◆ Saved data entries:
--- --- ---

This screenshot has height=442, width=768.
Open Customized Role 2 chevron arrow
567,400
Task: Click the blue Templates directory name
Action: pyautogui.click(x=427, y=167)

--- --- ---

◆ To do: Output the data once more, exactly as it appears above.

◆ Answer to the exercise:
This screenshot has height=442, width=768.
Open Customized Role 2 chevron arrow
567,400
Task: Click the blue Templates directory name
Action: pyautogui.click(x=427, y=167)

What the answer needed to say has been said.